L’attribution de la mine soit à l’État, soit à celui qui la révèle, manque donc de base légale ; il en est de même des mesures coercitives : déchéance, réduction de périmètre, — sur lesquelles on compte pour obliger les exploitons actuels à pousser leurs travaux ; enfin, la suppression de la redevance tréfoncière repose sur l’hypothèse impossible de la mine dégagée du fonds qui la contient. N’importe ! dira-t-on. Il s’agit de favoriser la découverte de nouveaux gîtes, d’activer l’extraction dans les anciens ; tout doit être sacrifié à ce but unique de la législation minière. Oui, mais encore faudrait-il être assuré du résultat. Or, pour ne pas parler des compagnies houillères, dont on serait tenté peut-être de récuser le témoignage, nous voyons des membres du corps des Mines, des économistes, des savans, dénoncer l’attribution de la mine à l’inventeur, la suppression des redevances tréfoncières, la déchéance, et surtout la limitation des périmètres comme autant d’innovations fatales. C’est par un système de redevances progressives qu’on se propose de faire échec aux concessions trop étendues. De l’aveu même des auteurs du projet, le taux de l’imposition nouvelle est calculé de telle sorte que les concessionnaires auront intérêt, pour s’y soustraire, à prendre l’initiative d’une réduction, qui retranchera de leur périmètre tout ce qu’ils n’exploitent pas actuellement. On compte, par là, faire rentrer, sans bourse délier, dans les mains de l’État, pour être adjugée ensuite aux enchères, la moitié environ des gîtes concédés. On comprend que ce procédé oblique qui prend, si l’on peut ainsi parler, la propriété à revers, ait rencontré une opposition générale : si les conditions présentes de l’industrie et du travail ne permettent pas de laisser détenir plus longtemps des richesses minérales inexploitées, il semble que ce n’est pas par un subterfuge fiscal que la loi doit y pourvoir.

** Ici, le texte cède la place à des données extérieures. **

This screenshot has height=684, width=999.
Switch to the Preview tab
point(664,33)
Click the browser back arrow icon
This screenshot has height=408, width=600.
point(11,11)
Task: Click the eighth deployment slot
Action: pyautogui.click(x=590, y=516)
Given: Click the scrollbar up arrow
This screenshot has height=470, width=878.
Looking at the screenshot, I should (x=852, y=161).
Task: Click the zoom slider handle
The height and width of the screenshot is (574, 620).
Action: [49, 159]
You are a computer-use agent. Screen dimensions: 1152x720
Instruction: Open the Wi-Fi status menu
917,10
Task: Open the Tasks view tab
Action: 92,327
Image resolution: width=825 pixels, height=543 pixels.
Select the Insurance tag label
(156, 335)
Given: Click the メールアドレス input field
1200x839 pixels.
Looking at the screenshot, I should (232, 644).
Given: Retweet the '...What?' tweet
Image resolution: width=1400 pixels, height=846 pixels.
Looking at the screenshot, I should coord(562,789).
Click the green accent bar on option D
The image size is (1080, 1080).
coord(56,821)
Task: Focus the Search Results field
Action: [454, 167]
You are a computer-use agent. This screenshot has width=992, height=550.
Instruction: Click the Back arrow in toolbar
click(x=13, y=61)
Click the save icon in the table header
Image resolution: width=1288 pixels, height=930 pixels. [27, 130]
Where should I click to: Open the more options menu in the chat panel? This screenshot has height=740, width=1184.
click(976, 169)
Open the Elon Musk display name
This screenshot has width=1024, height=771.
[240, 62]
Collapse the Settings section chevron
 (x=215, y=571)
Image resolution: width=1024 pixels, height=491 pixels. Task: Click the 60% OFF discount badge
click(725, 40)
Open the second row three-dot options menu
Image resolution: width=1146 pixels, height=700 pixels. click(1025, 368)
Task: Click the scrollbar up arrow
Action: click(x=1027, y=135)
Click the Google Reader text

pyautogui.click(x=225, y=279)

Quelles sont donc ces conditions nouvelles, et qu’y a-t-il de changé depuis le jour où la propriété souterraine a été constituée pour la première fois ? Aujourd’hui comme alors, le fer et la houille tiennent la tête dans les statistiques de notre production minière ; ce n’est guère que pour ces doux substances qu’on a légiféré depuis un demi-siècle. Les procédés d’extraction, l’outillage, se sont perfectionnés sans doute ; ils n’ont subi aucune transformation substantielle. Si la consommation a plus que décuplé par le fait des découvertes modernes, l’extraction française n’a pas cessé de progresser, à proportion, sinon dans la mesure exacte, des nouvelles exigences ; " ce qu’elle n’a pu fournir, l’importation l’a toujours procuré. Nous n’avons donc plus à nous préoccuper, comme en 1810, du cas où l’exploitation restreinte ou interrompue donnerait des inquiétudes « pour les besoins des consommateurs. » C’est là une de ces dispositions transitoires, tombées d’elles-mêmes en désuétude avec l’ancien ordre de choses, et qu’il ne faudrait faire revivre que si le malheur des temps nous ramenait un blocus continental. Présentement, de quoi s’agit-il ? D’obtenir la houille à bon marché et de lutter contre la concurrence étrangère. Sur la moyenne de 33 millions de tonnes que consomme annuellement l’industrie française, les deux tiers sont fournis par les charbonnages français, le dernier tiers par l’Angleterre, la Belgique et l’Allemagne. La production nationale se développant serait-elle à même de suffire seule aux demandes, et le pouvant, le devrait-elle ? Grave problème dans lequel il faudrait prendre parti entre les prophètes de malheur qui annoncent l’épuisement de nos mines de combustible dans un temps relativement peu éloigné, et les optimistes qui répondent de tout. Assurément, s’il y avait la moindre crainte de disette future, l’exploitation à outrance serait le pire des gaspillages ; les concessionnaires qui s’y livreraient devraient être menacés de déchéance pour avoir compromis « les besoins des consommateurs ; » il faudrait encourager nos usines, nos compagnies de navigation à vapeur et de chemins de fer à s’approvisionner à l’étranger en temps de paix, et tenir soigneusement en réserve nos richesses minérales pour le moment où nous devrions nous suffire à nous-mêmes.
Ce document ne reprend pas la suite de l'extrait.